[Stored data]

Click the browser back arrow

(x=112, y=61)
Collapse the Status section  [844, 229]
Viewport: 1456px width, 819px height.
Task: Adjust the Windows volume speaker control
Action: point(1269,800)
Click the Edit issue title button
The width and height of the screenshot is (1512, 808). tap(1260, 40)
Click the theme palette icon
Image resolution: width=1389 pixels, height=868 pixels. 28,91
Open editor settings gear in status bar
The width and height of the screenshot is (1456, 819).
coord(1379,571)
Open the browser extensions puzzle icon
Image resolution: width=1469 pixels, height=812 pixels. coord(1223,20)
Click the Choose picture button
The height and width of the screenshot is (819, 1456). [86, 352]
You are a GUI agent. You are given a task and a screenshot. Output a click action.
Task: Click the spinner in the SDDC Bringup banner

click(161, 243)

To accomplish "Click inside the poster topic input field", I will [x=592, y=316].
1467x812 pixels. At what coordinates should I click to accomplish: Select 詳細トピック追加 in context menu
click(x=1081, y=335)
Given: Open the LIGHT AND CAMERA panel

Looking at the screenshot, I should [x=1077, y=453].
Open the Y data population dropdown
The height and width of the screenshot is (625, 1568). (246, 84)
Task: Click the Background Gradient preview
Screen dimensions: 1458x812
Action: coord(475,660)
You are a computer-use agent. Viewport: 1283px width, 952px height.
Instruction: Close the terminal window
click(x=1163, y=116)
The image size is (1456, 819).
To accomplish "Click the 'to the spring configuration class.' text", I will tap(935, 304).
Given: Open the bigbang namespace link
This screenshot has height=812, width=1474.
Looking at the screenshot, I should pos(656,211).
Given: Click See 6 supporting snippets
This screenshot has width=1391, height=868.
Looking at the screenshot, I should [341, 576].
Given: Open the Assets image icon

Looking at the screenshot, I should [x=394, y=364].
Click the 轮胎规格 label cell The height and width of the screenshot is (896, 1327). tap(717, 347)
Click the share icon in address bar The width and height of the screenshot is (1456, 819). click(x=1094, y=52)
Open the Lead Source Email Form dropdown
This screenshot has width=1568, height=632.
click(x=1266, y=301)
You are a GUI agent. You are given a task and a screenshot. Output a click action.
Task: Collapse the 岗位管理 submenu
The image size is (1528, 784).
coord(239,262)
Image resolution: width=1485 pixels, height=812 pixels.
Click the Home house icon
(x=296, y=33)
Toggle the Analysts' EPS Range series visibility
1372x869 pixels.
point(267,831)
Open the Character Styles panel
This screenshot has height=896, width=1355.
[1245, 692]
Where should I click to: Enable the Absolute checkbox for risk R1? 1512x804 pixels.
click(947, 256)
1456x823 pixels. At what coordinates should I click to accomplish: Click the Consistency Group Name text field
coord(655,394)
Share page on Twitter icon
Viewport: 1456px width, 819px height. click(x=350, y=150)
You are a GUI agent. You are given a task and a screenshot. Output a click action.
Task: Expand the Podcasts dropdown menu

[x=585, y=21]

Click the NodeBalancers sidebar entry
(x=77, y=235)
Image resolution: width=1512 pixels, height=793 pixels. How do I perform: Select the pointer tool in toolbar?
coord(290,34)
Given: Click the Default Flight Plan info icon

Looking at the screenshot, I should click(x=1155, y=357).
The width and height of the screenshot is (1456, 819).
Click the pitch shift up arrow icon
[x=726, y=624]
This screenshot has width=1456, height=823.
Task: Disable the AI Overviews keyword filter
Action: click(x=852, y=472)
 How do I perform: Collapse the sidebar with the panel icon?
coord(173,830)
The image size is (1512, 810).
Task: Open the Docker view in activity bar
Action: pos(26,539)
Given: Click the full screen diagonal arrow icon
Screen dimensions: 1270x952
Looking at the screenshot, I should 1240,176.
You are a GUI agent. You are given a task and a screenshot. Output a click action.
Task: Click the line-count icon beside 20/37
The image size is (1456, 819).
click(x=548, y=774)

Work to be completed:
Set down, word for word, each line from the top of the records above through the line with "Task: Click the Background Gradient preview".

Worked solution:
Click the browser back arrow

(x=112, y=61)
Collapse the Status section  [844, 229]
Viewport: 1456px width, 819px height.
Task: Adjust the Windows volume speaker control
Action: point(1269,800)
Click the Edit issue title button
The width and height of the screenshot is (1512, 808). tap(1260, 40)
Click the theme palette icon
Image resolution: width=1389 pixels, height=868 pixels. 28,91
Open editor settings gear in status bar
The width and height of the screenshot is (1456, 819).
coord(1379,571)
Open the browser extensions puzzle icon
Image resolution: width=1469 pixels, height=812 pixels. coord(1223,20)
Click the Choose picture button
The height and width of the screenshot is (819, 1456). [86, 352]
You are a GUI agent. You are given a task and a screenshot. Output a click action.
Task: Click the spinner in the SDDC Bringup banner

click(161, 243)

To accomplish "Click inside the poster topic input field", I will [x=592, y=316].
1467x812 pixels. At what coordinates should I click to accomplish: Select 詳細トピック追加 in context menu
click(x=1081, y=335)
Given: Open the LIGHT AND CAMERA panel

Looking at the screenshot, I should [x=1077, y=453].
Open the Y data population dropdown
The height and width of the screenshot is (625, 1568). (246, 84)
Task: Click the Background Gradient preview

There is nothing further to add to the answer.